Suddenly, from out of nowhere, a flash of color shot past me in a swath of red and yellow and black, accompanied by a rhythmic sound like a well tuned army unit. I refocused in time to catch a glimpse of a rock solid bum in shiny black biking shorts flashing past and well ahead of me, disappearing into the distance. Show off! The comparison was too much. My smile melted like good hair on a humid day, and inwardly I told myself, "Forget it. Turn this bike around. No matter how much I ride around taking in the scenery, I'm never going to be like the toned machine that just passed me by."
Comparison is a quick way to kill our confidence! Instead of staying focused on our uniqueness and on the distinctions of our circumstances, we get thrown off track by the sight of someone else appearing to be something more or better than we think we are. Paul must've dealt with temptation to compare. After all, he was the apostle who had a history as a Christian killer; he hadn't experienced what the apostles did during Christ's earthly ministry. If they had inside jokes or favorite memories, he was left out. I imagine he might've wrestled with comparing himself to the "others" at times, even questioning if God had the right man when He chose Paul to carry His light to the Gentiles.
Now I want you to know, brothers, that what has happened to me has really served to advance the gospel. As a result, it has become clear throughout the whole palace guard and to everyone else that I am in chains for Christ.

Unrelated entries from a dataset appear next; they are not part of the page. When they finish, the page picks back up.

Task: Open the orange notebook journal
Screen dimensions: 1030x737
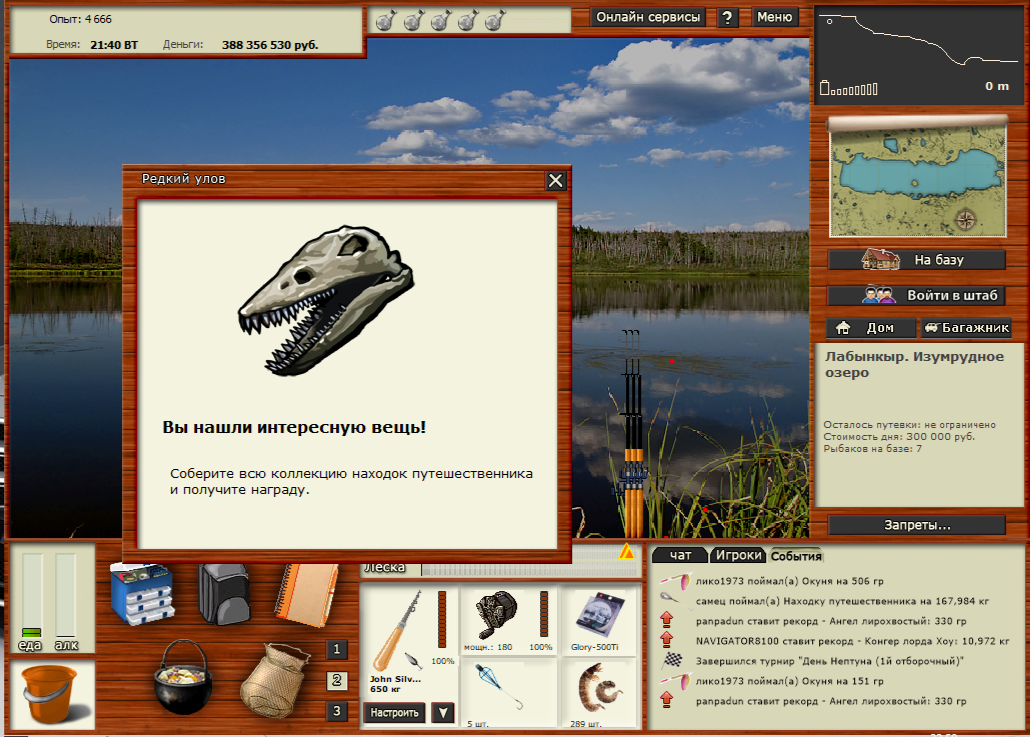Action: 308,593
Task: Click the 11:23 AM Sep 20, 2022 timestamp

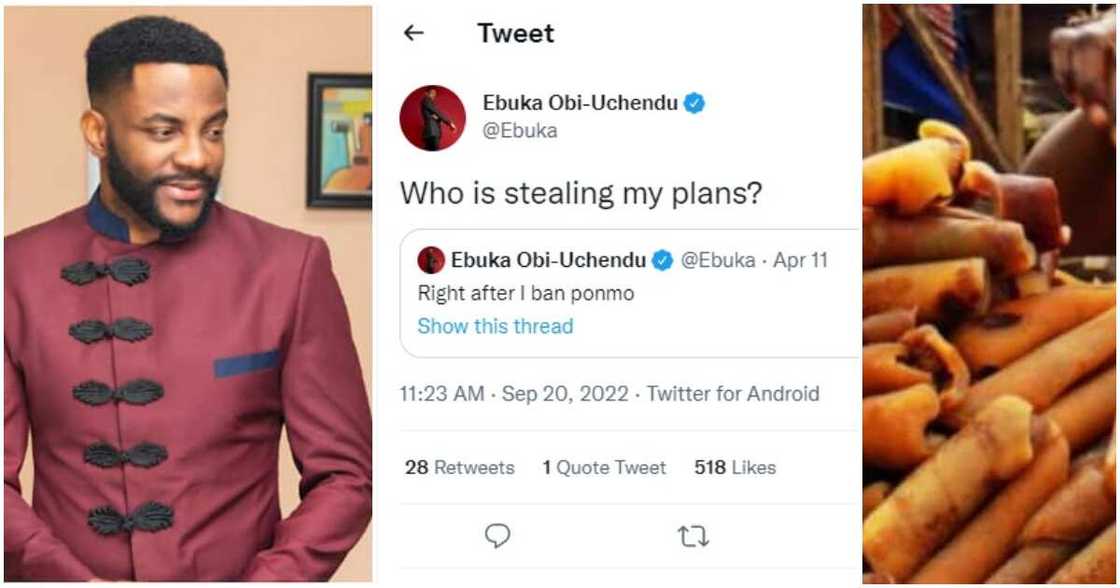Action: (x=513, y=394)
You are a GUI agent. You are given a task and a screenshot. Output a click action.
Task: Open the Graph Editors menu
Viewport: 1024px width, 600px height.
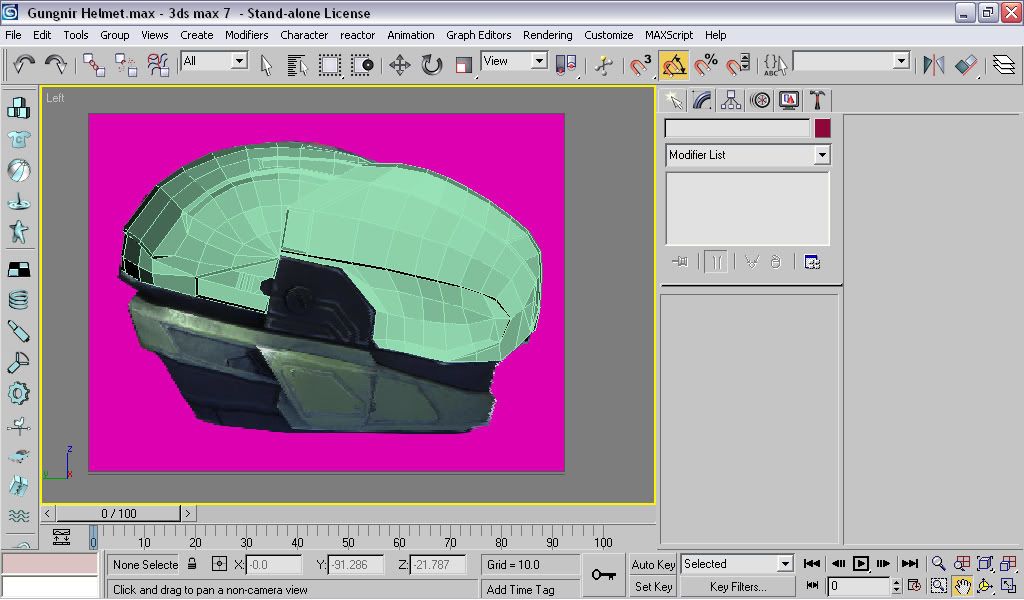pos(479,35)
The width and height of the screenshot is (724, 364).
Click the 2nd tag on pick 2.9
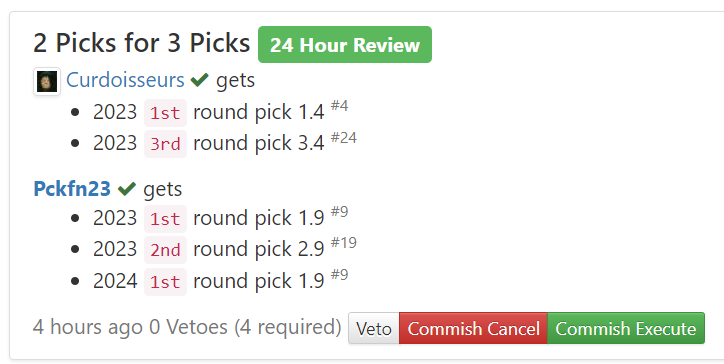[165, 250]
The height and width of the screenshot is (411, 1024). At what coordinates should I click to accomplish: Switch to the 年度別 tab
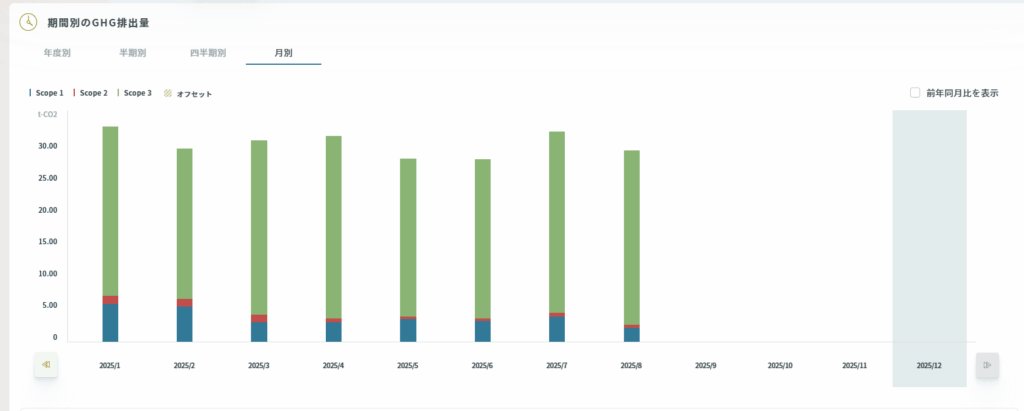(58, 52)
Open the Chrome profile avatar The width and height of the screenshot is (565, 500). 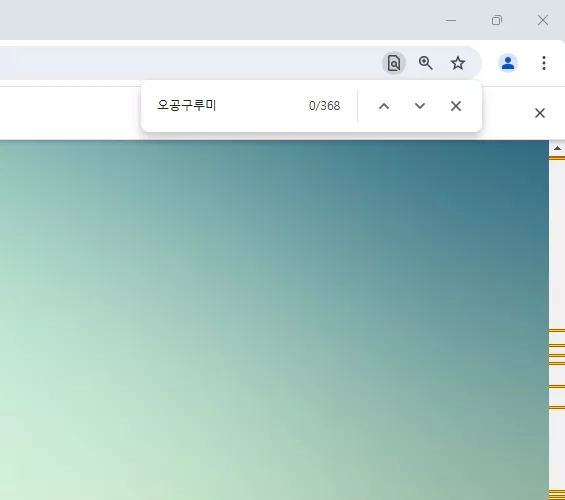[x=508, y=63]
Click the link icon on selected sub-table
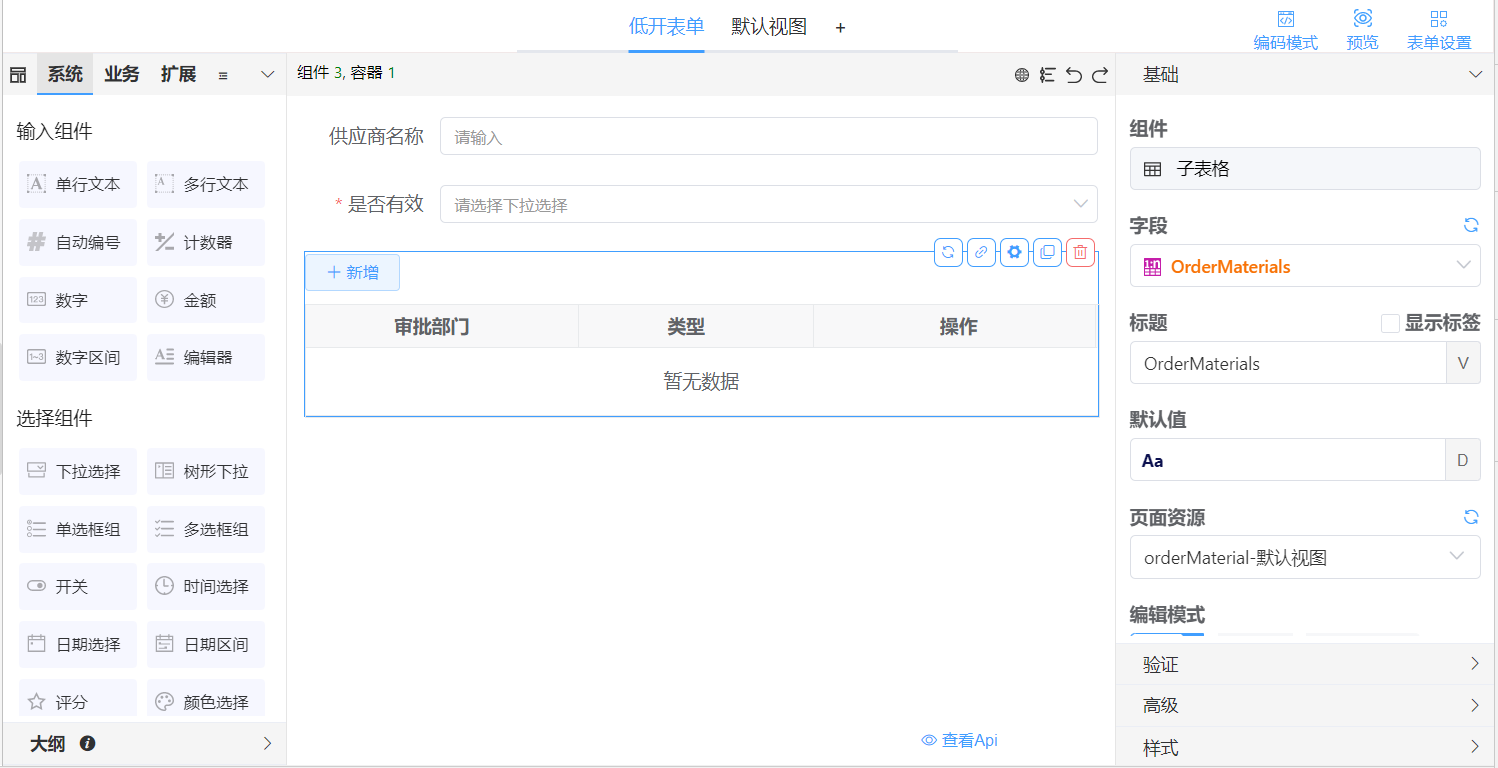Viewport: 1498px width, 768px height. (x=981, y=253)
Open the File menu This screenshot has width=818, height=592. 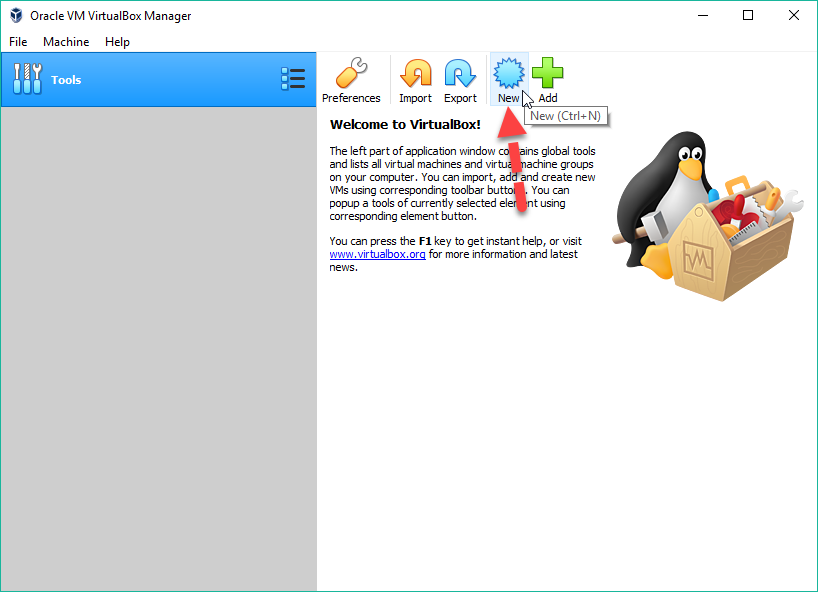(18, 42)
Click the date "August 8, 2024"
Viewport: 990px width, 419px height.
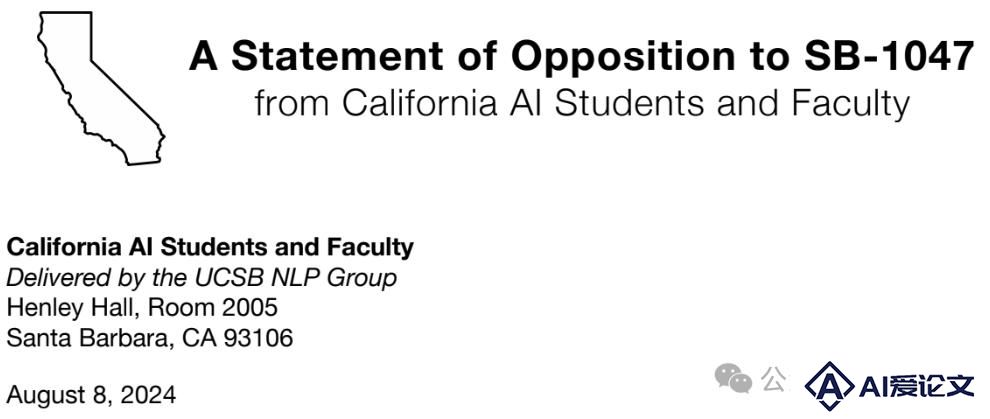click(x=91, y=396)
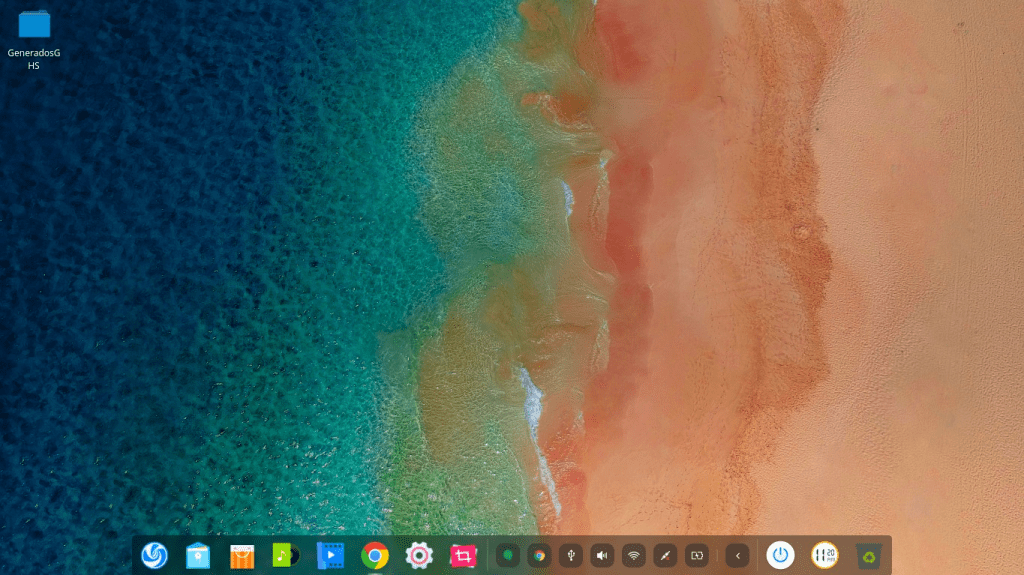1024x575 pixels.
Task: Open the Control Center gear icon
Action: coord(419,555)
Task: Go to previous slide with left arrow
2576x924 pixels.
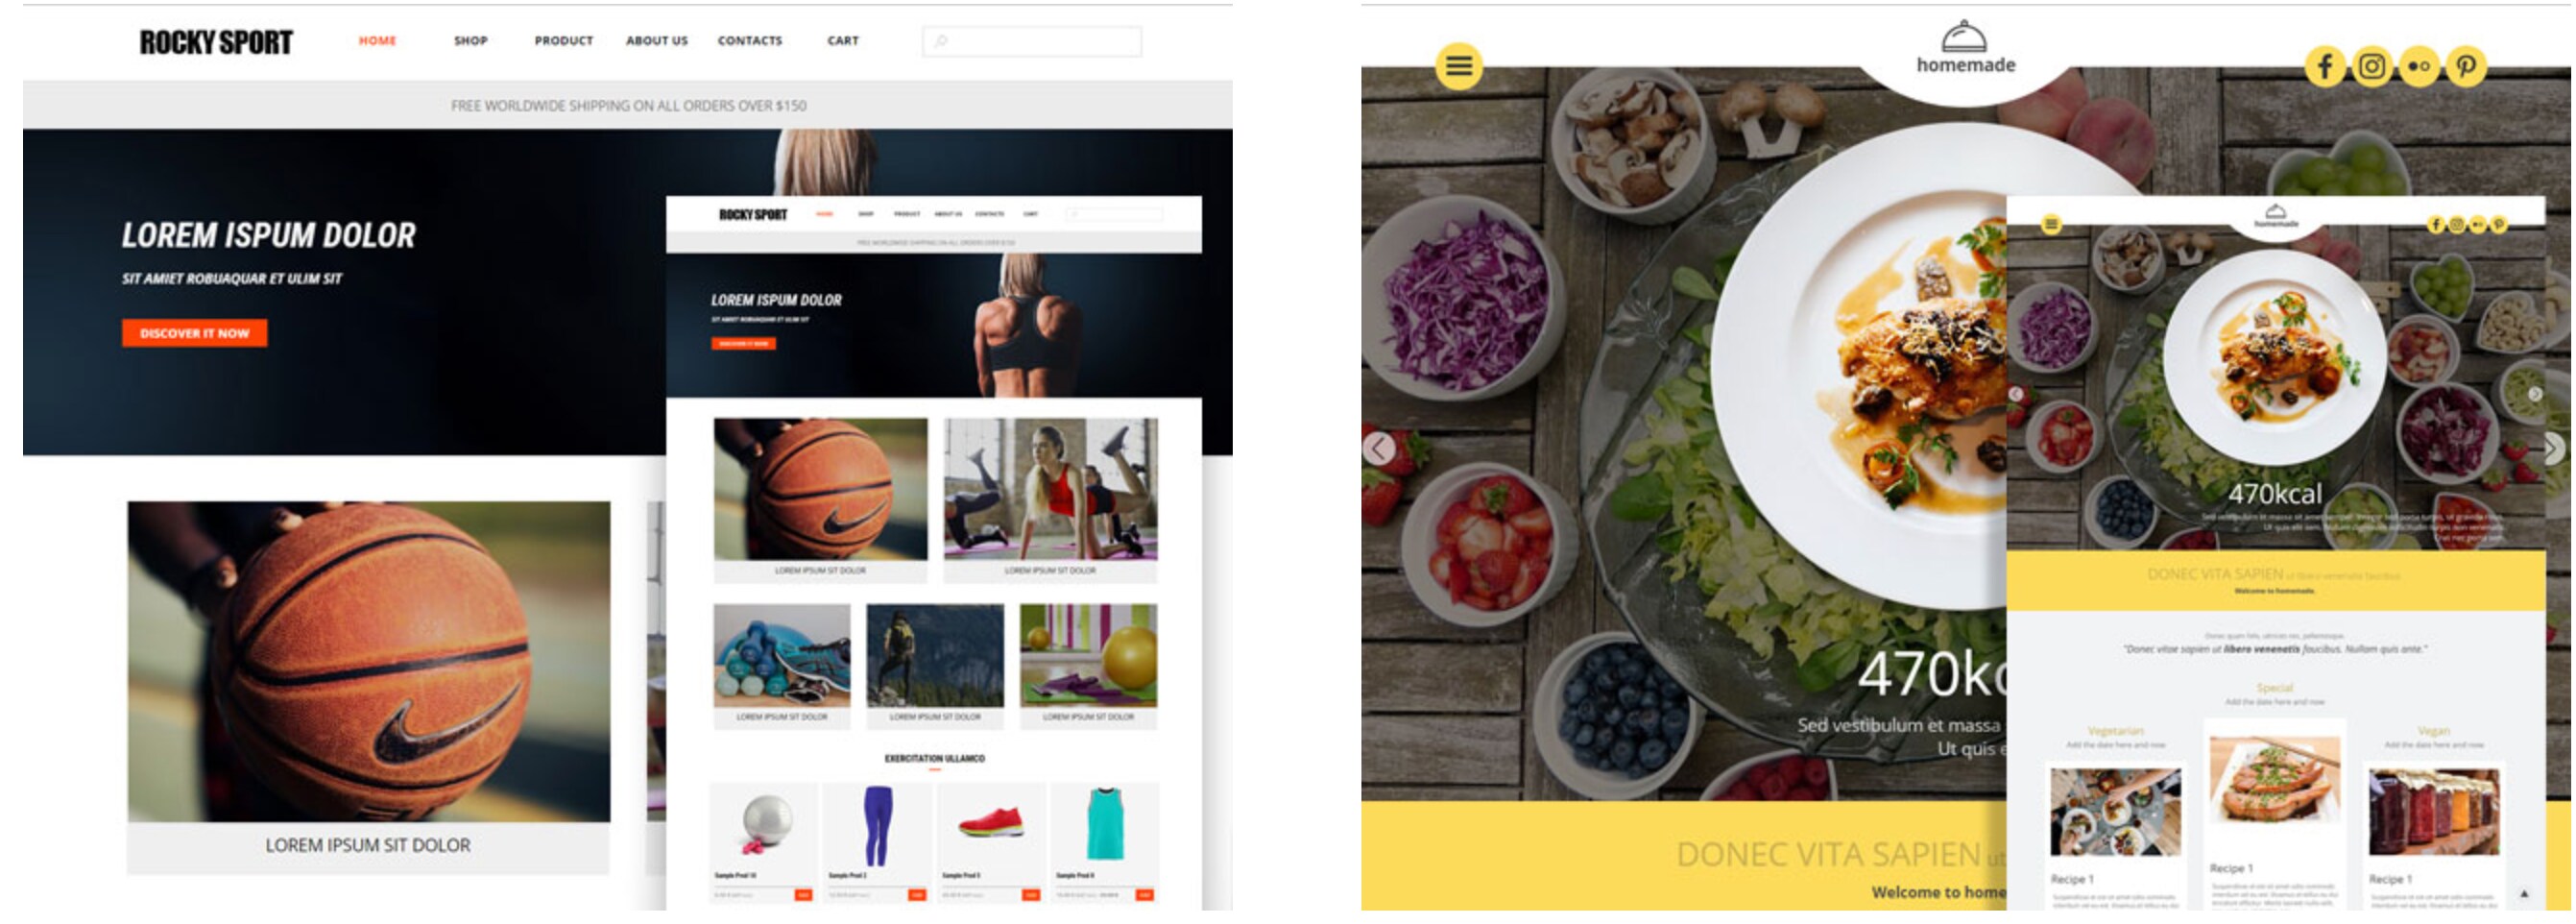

Because of my chains, most of the brothers in the Lord have been encouraged to speak the word of God more courageously and fearlessly.
Paul accepted that his circumstances were uniquely assigned to him, and his life was meant to glorify Christ in its own distinct way. He didn't whine about not having a wife like Aquila, or not being at Pentecost like Peter, not being known for encouragement like Barnabas, or not having a face that shone as an angel like Stephen. He saw his own life through the lens of God's bigger plan, and that gave him the kind of confidence that allowed him to write from his prison cell, "I will continue to rejoice."
I want that kind of confidence, that kind of peace. Don't you? If we do, we have to let go of comparisons and reclaim the assurance that our path is the best for us. So I'll get back on my bike and take in the scenery, regardless of what flashes by me. ;) What's harder ... when I go to my conference this weekend, I need to thank God for who He made me to be and for what He gives me in life. That means that when articulate speakers, great manuscripts, passionate women, and put together outfits (in red, yellow, and black of course) whiz past me on the "ministry trail" in the next few days ;) I need to pray I will be the best "me" God made me to be and will make the most of any opportunity to make Christ known and to lift others up. It glorifies the God we love when we refuse to compare and be discontent, and it frees us up to keep on riding and taking in the scenery.